Nitro is a 3D car racing game in which players use their motion controlled mobile devices to control the direction of their vehicle. A gas and break pedal are manipulated by both thumbs. While the controls are very motion sensitive, after a few plays – and car upgrades – players will no problem steering their cars around hairpin turns. Nitro is free, but if players want a continuous play racing game, they will have to spend some money, as many of the upgrades require players to open their wallets. Racers can choose multiplayer in which they can race against friends, time trials, and rival circuit where races are against the CPU controlled opponents. Players must continue to upgrade both body and mechanical work to ensure their cars are ready to meet the increasingly difficult opponents. In addition to simply beating opponents, racers must collect car parts that are scattered throughout each track. Parts like fiberglass and steel can be used back at the shop when it comes time to upgrade. There is no offensive or violent content in the Nitro and it is recommended for children 8 and older.
When racing in Nitro, players must demonstrate an extremely high level of fine motor skill control. Because the controls are so sensitive, even the slightest movement of the mobile device will cause players' car to turn. When the device is moved with more force, the car will make a sharper turn. "Drifting" around particularly winding turns requires keen concentration as players must turn their devices quickly, releasing as soon as they course straightens out. Each race players have a one time use Nitrus boost, allowing them to travel at a faster speed. However, it should not be used hastily, as players should use it if they fall behind or want to ensure a victory. Nitro is a great way for players to practice in-game self-control skills, which can likely influence their day to day behavior.

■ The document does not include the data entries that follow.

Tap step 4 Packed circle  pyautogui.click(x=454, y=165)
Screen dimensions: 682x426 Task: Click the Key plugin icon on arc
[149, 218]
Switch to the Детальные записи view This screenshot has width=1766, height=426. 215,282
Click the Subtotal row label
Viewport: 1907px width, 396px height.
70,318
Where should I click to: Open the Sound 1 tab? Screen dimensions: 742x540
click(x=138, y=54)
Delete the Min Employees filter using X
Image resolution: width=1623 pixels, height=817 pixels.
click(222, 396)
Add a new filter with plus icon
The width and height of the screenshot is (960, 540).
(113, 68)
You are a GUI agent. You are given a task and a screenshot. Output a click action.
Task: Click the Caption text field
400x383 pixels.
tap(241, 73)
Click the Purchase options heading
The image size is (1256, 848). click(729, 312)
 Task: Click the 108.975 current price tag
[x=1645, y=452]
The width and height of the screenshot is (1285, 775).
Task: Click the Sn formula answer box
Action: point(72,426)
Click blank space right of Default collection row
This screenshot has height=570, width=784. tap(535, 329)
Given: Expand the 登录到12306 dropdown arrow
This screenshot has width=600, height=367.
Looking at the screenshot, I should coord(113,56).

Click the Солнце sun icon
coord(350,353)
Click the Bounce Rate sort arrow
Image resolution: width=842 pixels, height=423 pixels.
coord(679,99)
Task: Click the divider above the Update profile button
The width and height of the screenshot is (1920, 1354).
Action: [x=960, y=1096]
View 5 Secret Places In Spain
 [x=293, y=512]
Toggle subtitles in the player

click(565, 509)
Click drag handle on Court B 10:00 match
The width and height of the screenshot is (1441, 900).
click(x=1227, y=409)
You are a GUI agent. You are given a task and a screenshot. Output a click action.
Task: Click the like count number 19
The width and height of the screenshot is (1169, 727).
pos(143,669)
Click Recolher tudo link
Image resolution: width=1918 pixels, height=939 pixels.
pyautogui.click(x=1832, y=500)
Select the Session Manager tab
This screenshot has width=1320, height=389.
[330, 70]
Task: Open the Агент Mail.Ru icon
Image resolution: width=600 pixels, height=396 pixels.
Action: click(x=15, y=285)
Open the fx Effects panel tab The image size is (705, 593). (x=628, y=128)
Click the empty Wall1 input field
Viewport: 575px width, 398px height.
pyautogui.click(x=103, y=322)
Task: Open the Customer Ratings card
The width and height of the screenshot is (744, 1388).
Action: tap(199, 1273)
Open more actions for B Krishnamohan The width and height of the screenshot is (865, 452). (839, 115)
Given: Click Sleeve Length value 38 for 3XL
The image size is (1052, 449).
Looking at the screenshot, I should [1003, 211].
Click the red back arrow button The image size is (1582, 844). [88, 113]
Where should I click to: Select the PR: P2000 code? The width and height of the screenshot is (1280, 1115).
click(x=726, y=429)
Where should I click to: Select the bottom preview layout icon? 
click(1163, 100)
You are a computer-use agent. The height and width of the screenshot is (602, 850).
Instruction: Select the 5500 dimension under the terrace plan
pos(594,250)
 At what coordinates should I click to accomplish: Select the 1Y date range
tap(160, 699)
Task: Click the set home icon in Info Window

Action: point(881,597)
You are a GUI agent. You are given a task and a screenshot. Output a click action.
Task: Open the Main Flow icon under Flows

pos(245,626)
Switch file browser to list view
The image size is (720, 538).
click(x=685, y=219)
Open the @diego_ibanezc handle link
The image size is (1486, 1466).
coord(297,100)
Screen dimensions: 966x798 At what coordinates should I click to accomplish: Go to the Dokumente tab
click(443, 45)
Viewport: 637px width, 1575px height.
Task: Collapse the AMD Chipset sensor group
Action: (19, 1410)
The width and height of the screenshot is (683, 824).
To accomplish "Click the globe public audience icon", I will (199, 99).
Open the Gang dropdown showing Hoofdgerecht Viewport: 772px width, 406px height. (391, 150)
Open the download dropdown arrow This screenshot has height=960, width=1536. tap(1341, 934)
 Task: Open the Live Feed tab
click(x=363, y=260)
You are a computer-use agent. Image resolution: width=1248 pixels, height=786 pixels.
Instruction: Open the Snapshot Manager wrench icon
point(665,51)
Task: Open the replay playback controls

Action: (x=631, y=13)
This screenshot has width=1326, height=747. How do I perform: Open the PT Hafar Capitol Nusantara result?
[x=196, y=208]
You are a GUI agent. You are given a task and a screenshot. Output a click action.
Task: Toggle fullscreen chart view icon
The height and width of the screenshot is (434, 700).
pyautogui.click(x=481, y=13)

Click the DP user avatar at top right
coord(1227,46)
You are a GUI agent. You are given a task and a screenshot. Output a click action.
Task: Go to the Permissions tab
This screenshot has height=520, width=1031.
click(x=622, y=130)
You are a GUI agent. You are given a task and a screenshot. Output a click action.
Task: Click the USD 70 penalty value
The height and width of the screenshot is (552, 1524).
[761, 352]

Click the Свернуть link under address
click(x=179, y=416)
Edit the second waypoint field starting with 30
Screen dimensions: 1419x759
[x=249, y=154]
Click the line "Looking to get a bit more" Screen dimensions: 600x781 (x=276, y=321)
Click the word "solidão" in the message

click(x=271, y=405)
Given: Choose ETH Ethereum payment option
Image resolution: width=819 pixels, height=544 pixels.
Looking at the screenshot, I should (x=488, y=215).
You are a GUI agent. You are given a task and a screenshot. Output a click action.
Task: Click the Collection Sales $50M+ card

There are a finite number of race courses in Nitro, which means the more times players race, the more familiar they will become with the tracks. Players who actively internalize the game environment will likely fare better when races get more difficult. Those who are prepared for an upcoming turn or a small passageway will have a better chance of maintaining control of their car. Players who blindly race, making minimal observations, will ultimately lose when facing more challenging opponents - even if they have faster cars. Players must make every effort to commit landscape changes to memory. This way they will be ready to meet the challenges that more difficult drivers present.
Players are tasked to exercise their flexibility skills when racing. They must simultaneously maintain an unwavering focus to the race, while also keeping a close eye on the map in the top right corner of the screen. Players must be able to shift their attention quickly between the race and the map. This skill requires dexterous thinking and the ability to adapt to a constantly changing game environment. Players must show that they are not one dimensional drivers either. When upgrading a car, they should strive for balance. While it speed may be the most important aspect of a car for many players, they must ensure the car also has adequate acceleration, handling, and off-road ability. Players should choose to upgrade their cars based on the type of course. They should also experiment with a variety of cars. By upgrading more than one car, players will have a car that is suited for straighter courses, off-road courses, and tracks with many turns. The ability to change gameplay strategy to meet the challenges of the course is a skill that successful Nitro players must learn very quickly.